→ **Short exercise**
Could you copy the lines below word for word, leaving out the pictures?

→ **Material shown**
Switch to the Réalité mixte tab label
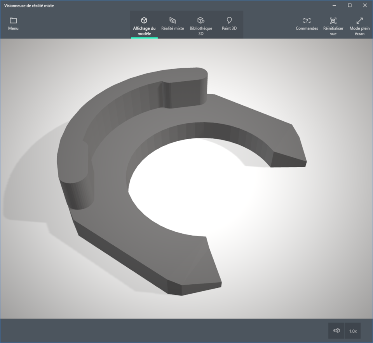The image size is (373, 343). pyautogui.click(x=173, y=28)
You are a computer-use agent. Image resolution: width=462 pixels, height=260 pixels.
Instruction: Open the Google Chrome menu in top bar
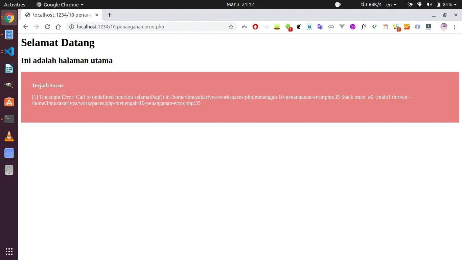coord(60,4)
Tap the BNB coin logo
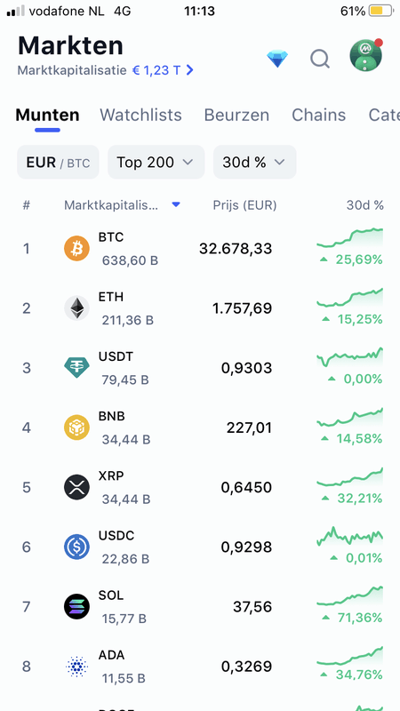The height and width of the screenshot is (711, 400). pyautogui.click(x=76, y=427)
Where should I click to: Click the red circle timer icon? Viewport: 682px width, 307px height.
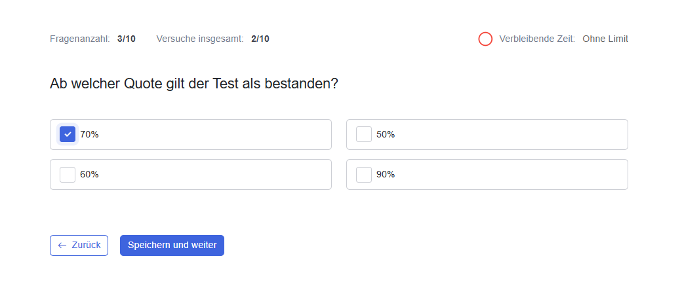coord(485,39)
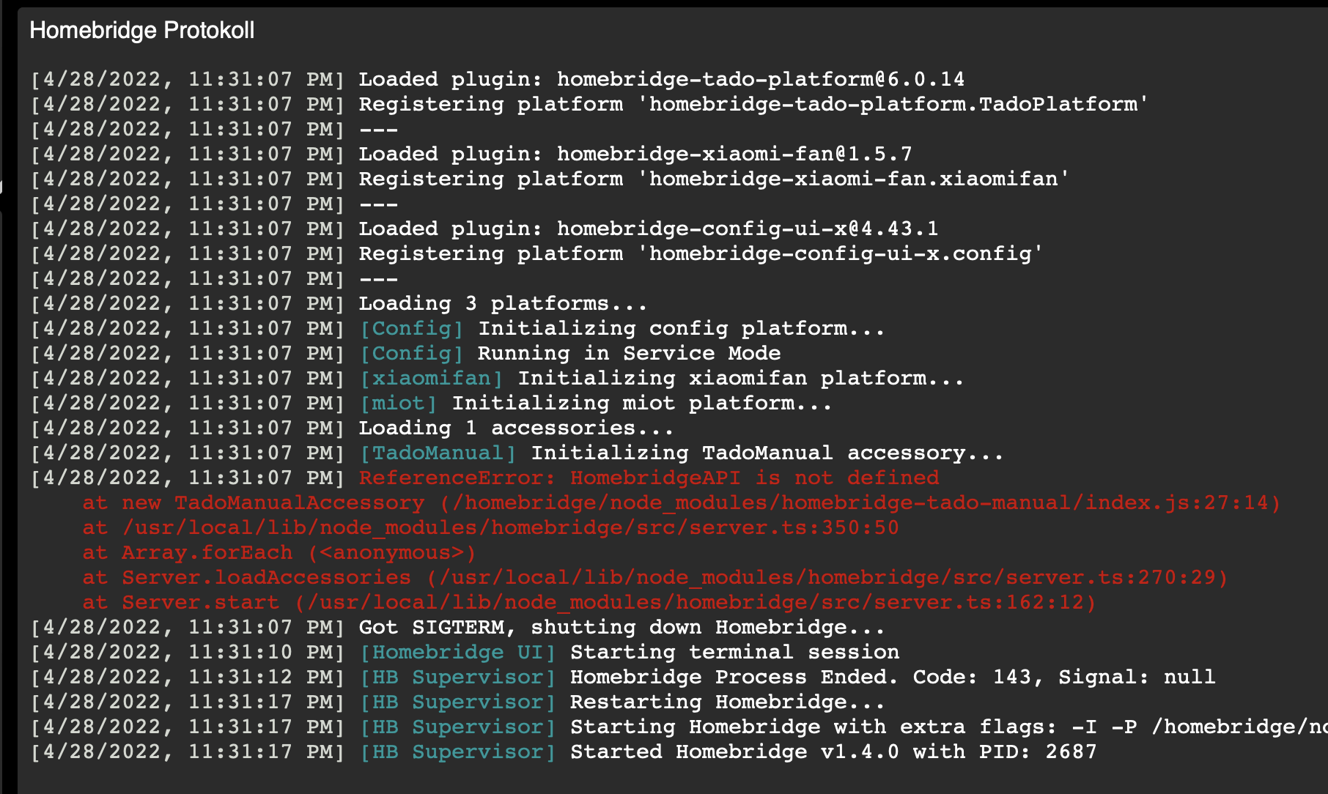Viewport: 1328px width, 794px height.
Task: Click the Started Homebridge v1.4.0 PID line
Action: [833, 752]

→ **Answer to this task**
Switch to the Réalité mixte tab label
The image size is (373, 343). pyautogui.click(x=173, y=28)
You are a computer-use agent. Image resolution: width=462 pixels, height=260 pixels.
Instruction: Open the Google Chrome menu in top bar
coord(60,4)
Tap the BNB coin logo
The height and width of the screenshot is (711, 400). pyautogui.click(x=76, y=427)
Where should I click to: Click the red circle timer icon? Viewport: 682px width, 307px height.
coord(485,39)
Viewport: 1328px width, 794px height.
Task: Click the Started Homebridge v1.4.0 PID line
Action: [833, 752]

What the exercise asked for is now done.